### [THE TASK]
Return every line from the records below in which the word "agent" is found.

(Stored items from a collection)
====

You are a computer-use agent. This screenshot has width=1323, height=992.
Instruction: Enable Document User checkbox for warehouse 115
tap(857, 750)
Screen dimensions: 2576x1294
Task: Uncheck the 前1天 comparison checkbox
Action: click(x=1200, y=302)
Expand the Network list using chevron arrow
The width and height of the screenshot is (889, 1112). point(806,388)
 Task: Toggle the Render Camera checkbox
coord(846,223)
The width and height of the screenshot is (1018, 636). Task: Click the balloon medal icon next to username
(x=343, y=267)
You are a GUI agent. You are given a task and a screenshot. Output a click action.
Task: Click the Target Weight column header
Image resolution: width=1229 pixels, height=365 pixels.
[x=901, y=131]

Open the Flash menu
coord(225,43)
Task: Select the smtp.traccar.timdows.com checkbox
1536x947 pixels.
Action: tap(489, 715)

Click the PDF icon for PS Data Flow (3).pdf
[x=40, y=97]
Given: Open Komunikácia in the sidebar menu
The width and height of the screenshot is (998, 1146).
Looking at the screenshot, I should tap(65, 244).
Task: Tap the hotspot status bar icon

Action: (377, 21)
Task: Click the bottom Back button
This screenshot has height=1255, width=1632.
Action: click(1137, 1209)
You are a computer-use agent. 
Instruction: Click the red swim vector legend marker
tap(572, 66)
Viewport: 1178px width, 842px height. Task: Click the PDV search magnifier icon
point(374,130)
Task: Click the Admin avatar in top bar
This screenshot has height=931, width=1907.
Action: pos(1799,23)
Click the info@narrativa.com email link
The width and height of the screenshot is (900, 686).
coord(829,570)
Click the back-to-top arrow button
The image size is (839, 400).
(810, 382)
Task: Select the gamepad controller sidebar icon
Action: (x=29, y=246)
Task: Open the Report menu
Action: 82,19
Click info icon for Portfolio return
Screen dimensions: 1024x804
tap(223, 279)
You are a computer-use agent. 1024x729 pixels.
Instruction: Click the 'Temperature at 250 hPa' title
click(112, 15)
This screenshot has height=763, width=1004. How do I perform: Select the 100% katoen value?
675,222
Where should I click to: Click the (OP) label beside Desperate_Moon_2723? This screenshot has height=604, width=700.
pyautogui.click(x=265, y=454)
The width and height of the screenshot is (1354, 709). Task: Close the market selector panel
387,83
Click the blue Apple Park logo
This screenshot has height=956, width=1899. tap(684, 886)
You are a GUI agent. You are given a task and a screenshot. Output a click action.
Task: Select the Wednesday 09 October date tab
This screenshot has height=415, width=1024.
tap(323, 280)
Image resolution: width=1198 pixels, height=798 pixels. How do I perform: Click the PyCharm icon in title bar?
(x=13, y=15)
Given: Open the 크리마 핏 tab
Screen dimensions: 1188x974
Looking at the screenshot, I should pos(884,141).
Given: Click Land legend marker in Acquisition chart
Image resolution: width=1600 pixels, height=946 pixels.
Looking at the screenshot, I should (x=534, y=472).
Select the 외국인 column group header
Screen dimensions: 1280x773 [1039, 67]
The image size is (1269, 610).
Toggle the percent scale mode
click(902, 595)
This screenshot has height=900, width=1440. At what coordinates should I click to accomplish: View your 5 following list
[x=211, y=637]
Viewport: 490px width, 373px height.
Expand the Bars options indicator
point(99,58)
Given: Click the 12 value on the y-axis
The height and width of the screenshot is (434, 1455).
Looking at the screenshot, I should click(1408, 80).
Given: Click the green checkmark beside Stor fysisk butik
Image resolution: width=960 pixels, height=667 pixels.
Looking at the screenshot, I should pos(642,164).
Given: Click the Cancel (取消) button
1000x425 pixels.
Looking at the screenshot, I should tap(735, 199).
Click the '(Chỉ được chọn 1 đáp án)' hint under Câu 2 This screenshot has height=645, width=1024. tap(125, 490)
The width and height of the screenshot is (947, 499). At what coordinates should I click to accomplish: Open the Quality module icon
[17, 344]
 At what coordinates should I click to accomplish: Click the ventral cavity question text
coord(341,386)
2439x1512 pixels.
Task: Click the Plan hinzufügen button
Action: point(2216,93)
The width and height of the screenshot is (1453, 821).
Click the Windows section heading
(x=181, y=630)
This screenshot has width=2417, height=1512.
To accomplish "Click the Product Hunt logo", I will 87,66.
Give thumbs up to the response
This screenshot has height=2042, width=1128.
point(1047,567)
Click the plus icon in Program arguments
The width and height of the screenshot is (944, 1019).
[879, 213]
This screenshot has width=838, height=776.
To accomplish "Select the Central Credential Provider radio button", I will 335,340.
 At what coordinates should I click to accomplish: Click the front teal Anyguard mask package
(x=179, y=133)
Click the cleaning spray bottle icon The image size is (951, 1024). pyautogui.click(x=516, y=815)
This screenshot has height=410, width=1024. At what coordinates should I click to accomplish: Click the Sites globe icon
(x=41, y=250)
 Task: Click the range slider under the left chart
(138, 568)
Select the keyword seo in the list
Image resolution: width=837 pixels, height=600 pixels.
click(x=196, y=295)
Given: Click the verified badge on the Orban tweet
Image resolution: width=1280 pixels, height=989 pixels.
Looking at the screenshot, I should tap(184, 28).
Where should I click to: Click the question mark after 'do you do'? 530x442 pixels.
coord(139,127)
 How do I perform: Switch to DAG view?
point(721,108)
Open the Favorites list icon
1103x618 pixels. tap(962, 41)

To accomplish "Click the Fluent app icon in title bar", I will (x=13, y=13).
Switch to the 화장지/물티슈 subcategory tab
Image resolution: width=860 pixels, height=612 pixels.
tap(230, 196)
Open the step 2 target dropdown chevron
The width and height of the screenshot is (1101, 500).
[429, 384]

====

### [TASK ANSWER]
You are a computer-use agent. This screenshot has width=1323, height=992.
You are a GUI agent. You are given a task and a screenshot. Output a click action.
You are a computer-use agent. 
You are a computer-use agent. 1024x729 pixels.
You are a GUI agent. You are given a task and a screenshot. Output a click action.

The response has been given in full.